• DATA FOR ANALYSIS:
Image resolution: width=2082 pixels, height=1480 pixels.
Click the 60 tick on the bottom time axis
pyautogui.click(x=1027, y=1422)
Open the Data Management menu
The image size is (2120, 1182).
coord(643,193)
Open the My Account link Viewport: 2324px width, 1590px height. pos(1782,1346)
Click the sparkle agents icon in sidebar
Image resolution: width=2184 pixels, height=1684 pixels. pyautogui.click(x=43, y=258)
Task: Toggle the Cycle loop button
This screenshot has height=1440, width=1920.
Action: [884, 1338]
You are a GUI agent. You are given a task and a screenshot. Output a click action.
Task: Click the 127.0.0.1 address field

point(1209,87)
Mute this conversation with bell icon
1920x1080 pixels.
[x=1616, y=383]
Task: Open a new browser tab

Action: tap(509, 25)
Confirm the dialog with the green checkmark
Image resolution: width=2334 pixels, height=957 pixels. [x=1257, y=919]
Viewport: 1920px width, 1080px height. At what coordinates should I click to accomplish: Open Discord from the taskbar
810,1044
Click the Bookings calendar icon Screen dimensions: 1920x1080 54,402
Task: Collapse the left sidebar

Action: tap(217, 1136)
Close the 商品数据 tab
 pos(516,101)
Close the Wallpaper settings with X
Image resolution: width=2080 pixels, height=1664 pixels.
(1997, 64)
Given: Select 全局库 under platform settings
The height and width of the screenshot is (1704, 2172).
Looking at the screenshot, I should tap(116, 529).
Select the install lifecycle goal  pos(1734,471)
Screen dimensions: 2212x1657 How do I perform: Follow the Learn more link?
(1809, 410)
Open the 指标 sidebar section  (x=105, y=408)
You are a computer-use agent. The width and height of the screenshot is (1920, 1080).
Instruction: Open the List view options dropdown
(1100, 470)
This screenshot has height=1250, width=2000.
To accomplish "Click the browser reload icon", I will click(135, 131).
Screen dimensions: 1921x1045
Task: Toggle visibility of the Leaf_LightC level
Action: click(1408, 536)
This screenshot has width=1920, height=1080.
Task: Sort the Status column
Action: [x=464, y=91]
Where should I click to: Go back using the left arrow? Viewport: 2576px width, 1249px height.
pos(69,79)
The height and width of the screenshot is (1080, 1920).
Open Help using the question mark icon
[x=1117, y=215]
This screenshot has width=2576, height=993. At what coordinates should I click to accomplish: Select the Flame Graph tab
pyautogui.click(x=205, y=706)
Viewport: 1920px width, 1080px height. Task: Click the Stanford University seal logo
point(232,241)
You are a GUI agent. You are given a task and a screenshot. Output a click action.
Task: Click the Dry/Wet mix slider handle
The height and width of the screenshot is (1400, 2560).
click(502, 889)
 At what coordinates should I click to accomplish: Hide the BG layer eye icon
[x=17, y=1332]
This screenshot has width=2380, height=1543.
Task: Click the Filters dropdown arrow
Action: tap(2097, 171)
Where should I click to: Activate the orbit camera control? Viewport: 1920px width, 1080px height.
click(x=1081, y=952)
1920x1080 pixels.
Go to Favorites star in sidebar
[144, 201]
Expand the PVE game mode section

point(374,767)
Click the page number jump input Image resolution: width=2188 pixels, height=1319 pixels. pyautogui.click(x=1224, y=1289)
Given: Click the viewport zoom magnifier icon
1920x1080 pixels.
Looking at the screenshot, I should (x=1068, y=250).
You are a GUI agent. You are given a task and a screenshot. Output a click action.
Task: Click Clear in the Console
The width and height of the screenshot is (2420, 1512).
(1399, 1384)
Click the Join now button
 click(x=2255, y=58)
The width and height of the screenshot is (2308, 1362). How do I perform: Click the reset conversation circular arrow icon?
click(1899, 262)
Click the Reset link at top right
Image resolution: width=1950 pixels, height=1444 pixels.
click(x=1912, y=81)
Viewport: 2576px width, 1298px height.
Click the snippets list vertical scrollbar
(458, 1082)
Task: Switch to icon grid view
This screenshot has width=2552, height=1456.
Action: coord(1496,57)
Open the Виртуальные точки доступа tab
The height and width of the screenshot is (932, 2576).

• TASK BRIEF: The output should match the records above exactly, entry for entry.

• WRITTEN SOLUTION:
Image resolution: width=2082 pixels, height=1480 pixels.
Click the 60 tick on the bottom time axis
pyautogui.click(x=1027, y=1422)
Open the Data Management menu
The image size is (2120, 1182).
coord(643,193)
Open the My Account link Viewport: 2324px width, 1590px height. pos(1782,1346)
Click the sparkle agents icon in sidebar
Image resolution: width=2184 pixels, height=1684 pixels. pyautogui.click(x=43, y=258)
Task: Toggle the Cycle loop button
This screenshot has height=1440, width=1920.
Action: [884, 1338]
You are a GUI agent. You are given a task and a screenshot. Output a click action.
Task: Click the 127.0.0.1 address field

point(1209,87)
Mute this conversation with bell icon
1920x1080 pixels.
[x=1616, y=383]
Task: Open a new browser tab

Action: tap(509, 25)
Confirm the dialog with the green checkmark
Image resolution: width=2334 pixels, height=957 pixels. [x=1257, y=919]
Viewport: 1920px width, 1080px height. At what coordinates should I click to accomplish: Open Discord from the taskbar
810,1044
Click the Bookings calendar icon Screen dimensions: 1920x1080 54,402
Task: Collapse the left sidebar

Action: tap(217, 1136)
Close the 商品数据 tab
 pos(516,101)
Close the Wallpaper settings with X
Image resolution: width=2080 pixels, height=1664 pixels.
(1997, 64)
Given: Select 全局库 under platform settings
The height and width of the screenshot is (1704, 2172).
Looking at the screenshot, I should tap(116, 529).
Select the install lifecycle goal  pos(1734,471)
Screen dimensions: 2212x1657 How do I perform: Follow the Learn more link?
(1809, 410)
Open the 指标 sidebar section  (x=105, y=408)
You are a computer-use agent. The width and height of the screenshot is (1920, 1080).
Instruction: Open the List view options dropdown
(1100, 470)
This screenshot has height=1250, width=2000.
To accomplish "Click the browser reload icon", I will click(135, 131).
Screen dimensions: 1921x1045
Task: Toggle visibility of the Leaf_LightC level
Action: click(1408, 536)
This screenshot has width=1920, height=1080.
Task: Sort the Status column
Action: [x=464, y=91]
Where should I click to: Go back using the left arrow? Viewport: 2576px width, 1249px height.
pos(69,79)
The height and width of the screenshot is (1080, 1920).
Open Help using the question mark icon
[x=1117, y=215]
This screenshot has width=2576, height=993. At what coordinates should I click to accomplish: Select the Flame Graph tab
pyautogui.click(x=205, y=706)
Viewport: 1920px width, 1080px height. Task: Click the Stanford University seal logo
point(232,241)
You are a GUI agent. You are given a task and a screenshot. Output a click action.
Task: Click the Dry/Wet mix slider handle
The height and width of the screenshot is (1400, 2560).
click(502, 889)
 At what coordinates should I click to accomplish: Hide the BG layer eye icon
[x=17, y=1332]
This screenshot has width=2380, height=1543.
Task: Click the Filters dropdown arrow
Action: tap(2097, 171)
Where should I click to: Activate the orbit camera control? Viewport: 1920px width, 1080px height.
click(x=1081, y=952)
1920x1080 pixels.
Go to Favorites star in sidebar
[144, 201]
Expand the PVE game mode section

point(374,767)
Click the page number jump input Image resolution: width=2188 pixels, height=1319 pixels. pyautogui.click(x=1224, y=1289)
Given: Click the viewport zoom magnifier icon
1920x1080 pixels.
Looking at the screenshot, I should (x=1068, y=250).
You are a GUI agent. You are given a task and a screenshot. Output a click action.
Task: Click Clear in the Console
The width and height of the screenshot is (2420, 1512).
(1399, 1384)
Click the Join now button
 click(x=2255, y=58)
The width and height of the screenshot is (2308, 1362). How do I perform: Click the reset conversation circular arrow icon?
click(1899, 262)
Click the Reset link at top right
Image resolution: width=1950 pixels, height=1444 pixels.
click(x=1912, y=81)
Viewport: 2576px width, 1298px height.
Click the snippets list vertical scrollbar
(458, 1082)
Task: Switch to icon grid view
This screenshot has width=2552, height=1456.
Action: coord(1496,57)
Open the Виртуальные точки доступа tab
The height and width of the screenshot is (932, 2576).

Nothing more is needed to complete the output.